The journalism room was always a safe space. It’s where I used to eat lunch every day — until the administration made a rule against it. It’s where I go after school to talk with my friends, and watch over my adviser's shoulder as he edits, or just sit and listen in on quiet conversations and interviews.
I can’t imagine what my life would be like without journalism. When I’m bored, I scroll through the New York Times and AP News articles. I stalk the news websites of other high schools. I look through the NSPA award archives.
In the car, my fingers flit to Google Docs instead of Snapchat or Instagram, and I read through revisions made by writers, contemplating headlines and ledes.
As my passion for journalism soars, so does my stress — in the eye-twitching way.

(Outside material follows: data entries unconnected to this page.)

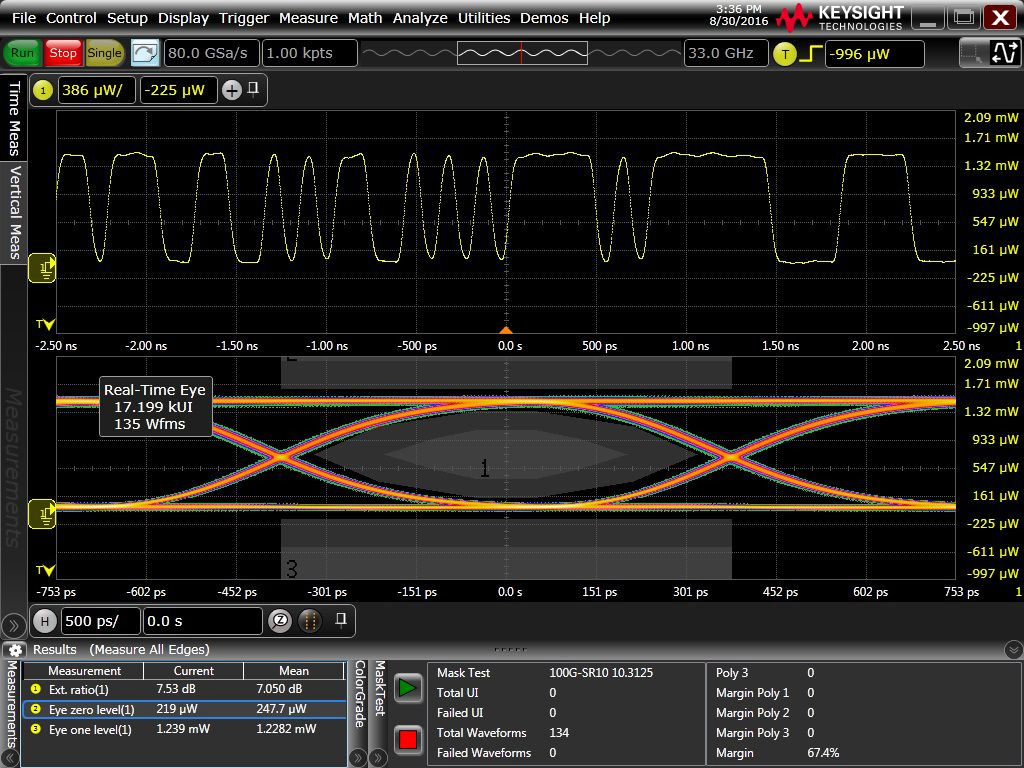Screen dimensions: 1024x768
Task: Expand chevron under the ColorGrade tab
Action: 360,757
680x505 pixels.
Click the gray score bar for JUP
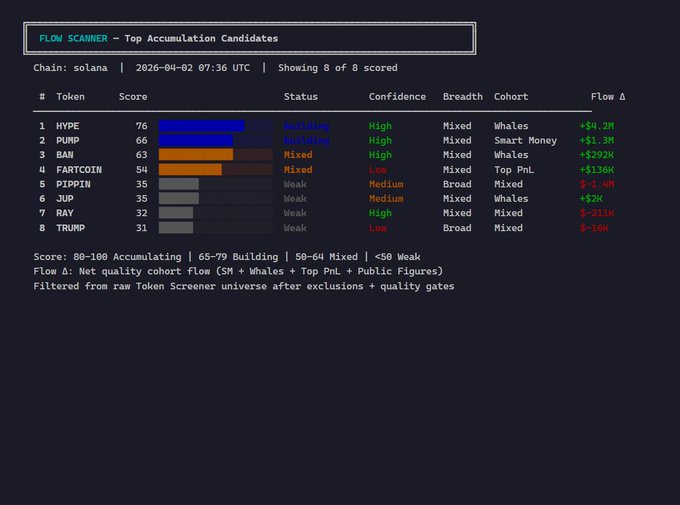point(179,199)
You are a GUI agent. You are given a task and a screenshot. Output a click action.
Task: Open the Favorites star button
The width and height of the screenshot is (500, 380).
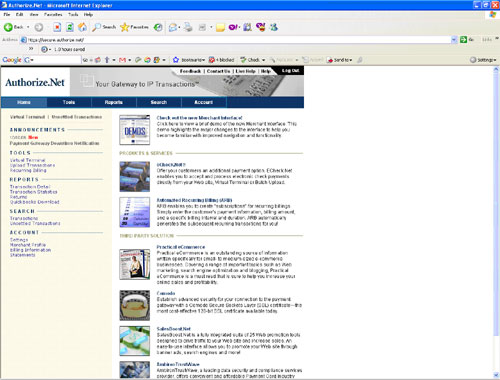click(134, 27)
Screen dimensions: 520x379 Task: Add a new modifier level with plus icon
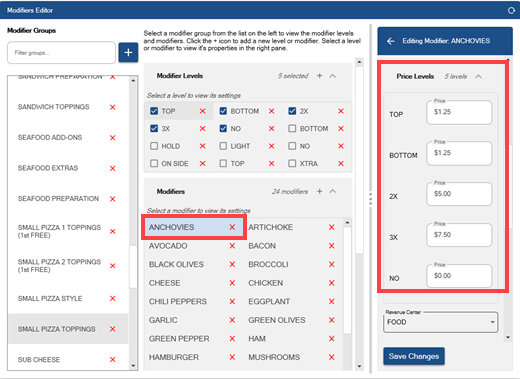[319, 76]
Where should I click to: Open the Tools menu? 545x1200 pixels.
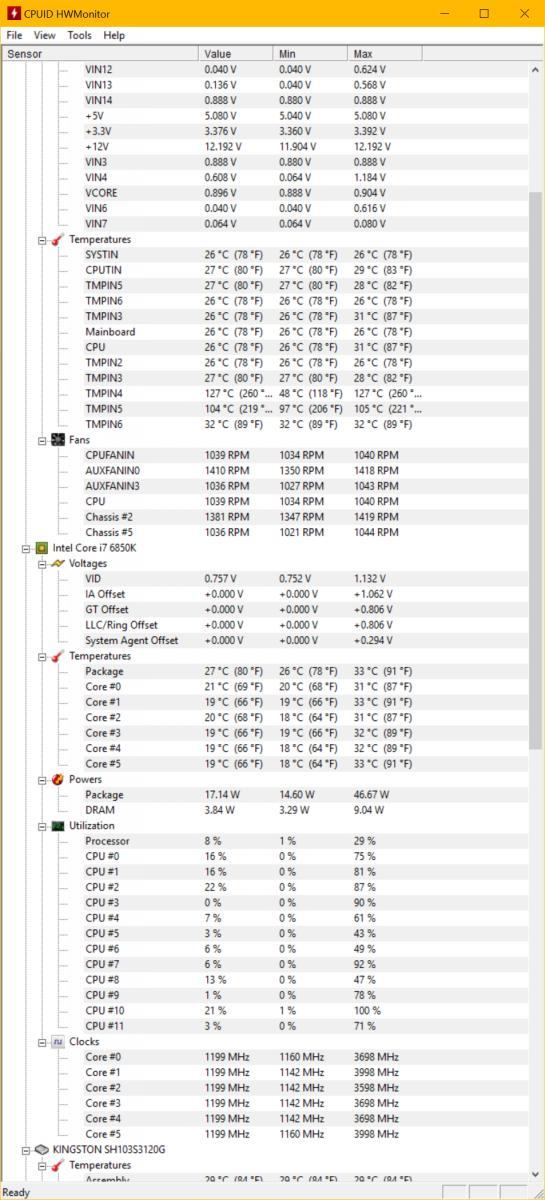pyautogui.click(x=79, y=35)
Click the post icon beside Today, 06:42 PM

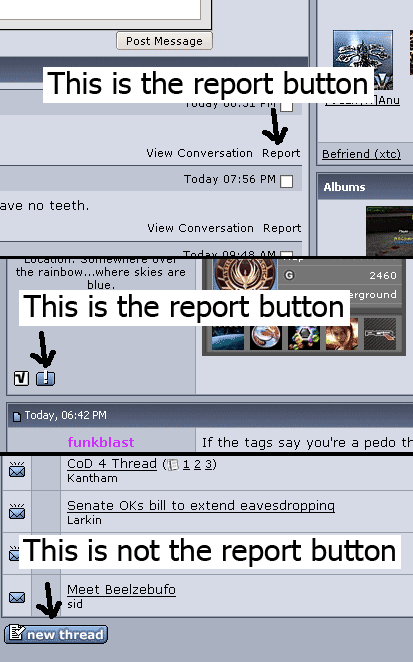click(17, 417)
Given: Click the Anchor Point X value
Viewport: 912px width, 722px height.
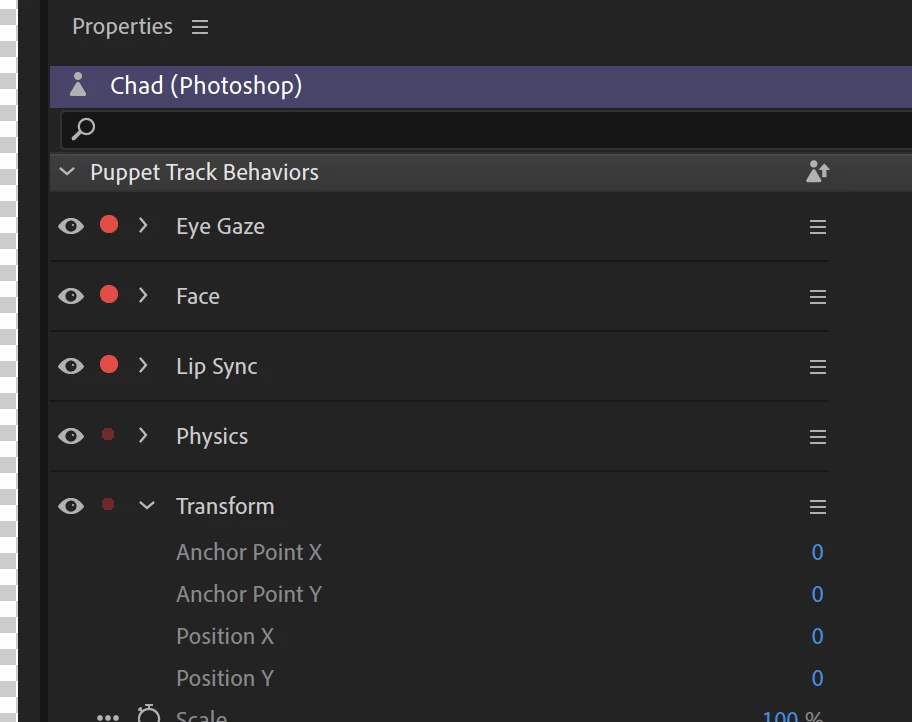Looking at the screenshot, I should coord(817,552).
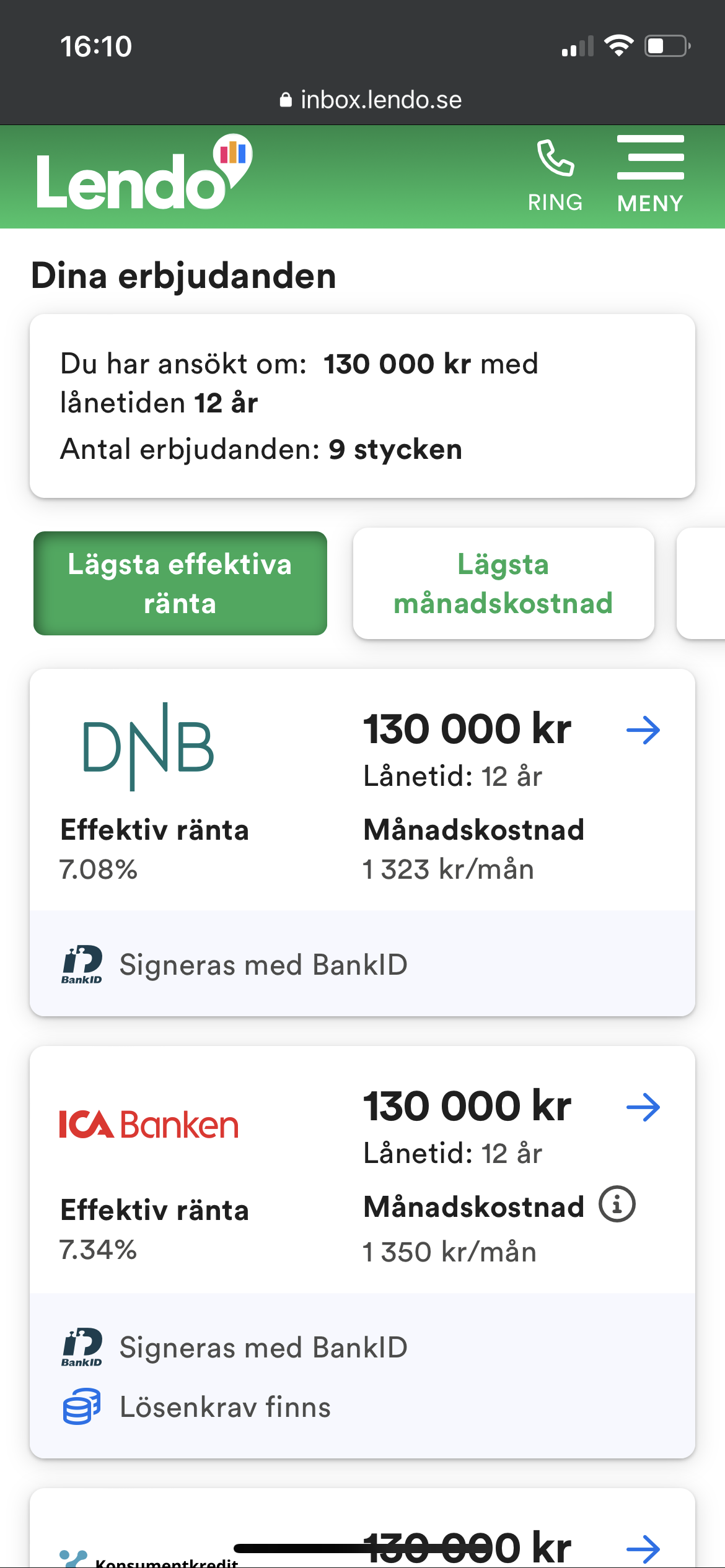Tap the DNB bank logo
725x1568 pixels.
click(x=149, y=747)
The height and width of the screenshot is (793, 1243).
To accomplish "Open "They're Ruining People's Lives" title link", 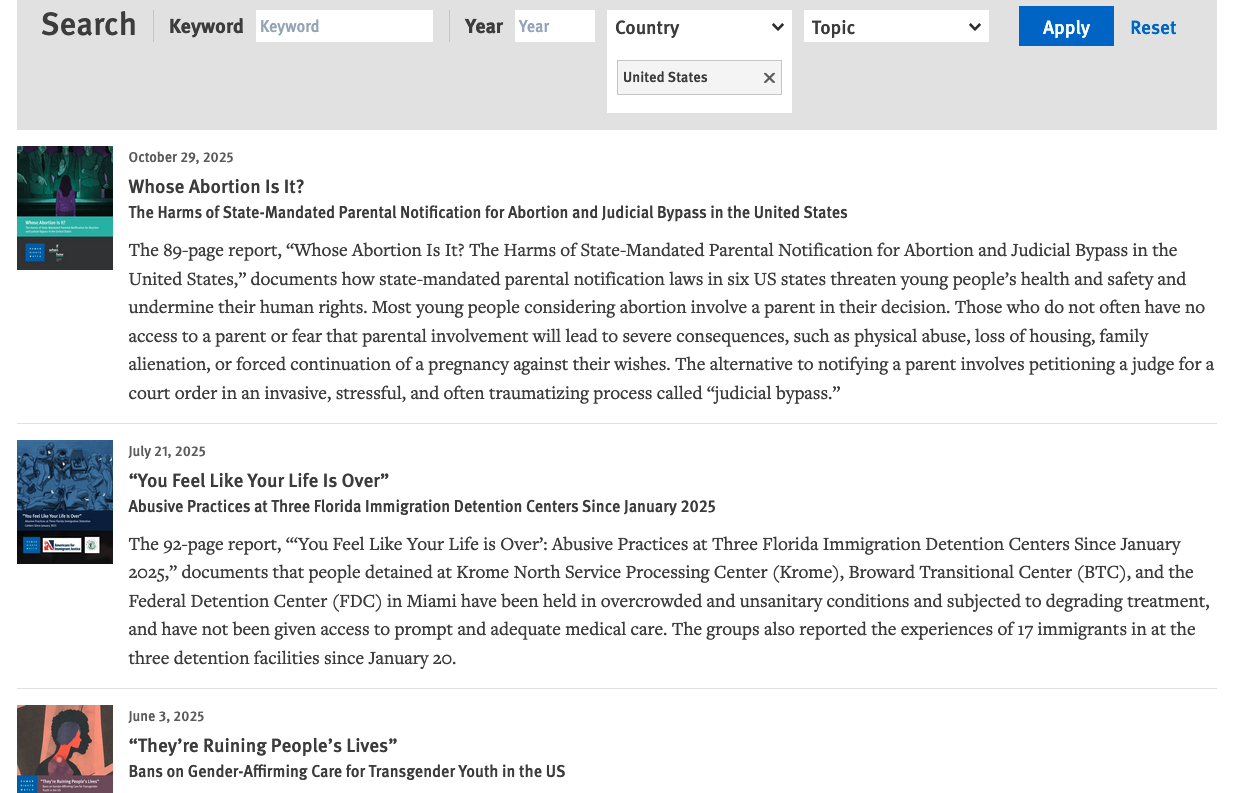I will pos(263,746).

My moments of clarity are in those conversations.
It’s those conversations that have filled me with the realization of what can and cannot be controlled.
The Ensley’s could not do anything to stop that dump truck from hitting the back of their son’s white pick-up.
Courtney Allison could not control whether her cancer came back.
Administrators at Shawnee Mission East High School could have decided not to suspend the girl whose nose was broken by a male student who physically and verbally assaulted her.
Kansas legislators could allocate more money to fund special education instead of using it on tax breaks.
As journalists, our job isn’t to advocate or solve problems or make sense of everything, only present people with realities, and make them think.
Sometimes every task, every deadline and interview hits at once, and it feels like an immense, immovable weight.
But, most of the time, taking photos, or gaining people's trust as they tell me something they haven’t told anyone before, or collaborating with other staffers on a front cover, is freeing.
I can’t think of a more rewarding experience than getting to be on Northwest Passage. I am eternally grateful for these past four years and for my staff for listening to me awkwardly start class. I am indebted to my adviser for watching me try to delete and rewrite 1,600-word drafts on deadline night and slowly go insane.
There’s not a moment in my high school journalism experience that I’d trade. I have no hesitation when asked what I’ll do after graduation: journalism. Whether that’s reporting on small feel-good features for local outlets or writing investigative pieces for big-time news organizations, I’ll be there.
I hope that 20-something years from now, someone else will be sitting in their version of the backroom, alone, reading something I wrote. And I hope they learn something and feel moved by it.
Because if there’s anything I’ve learned in these past four years, it’s that stories are forever.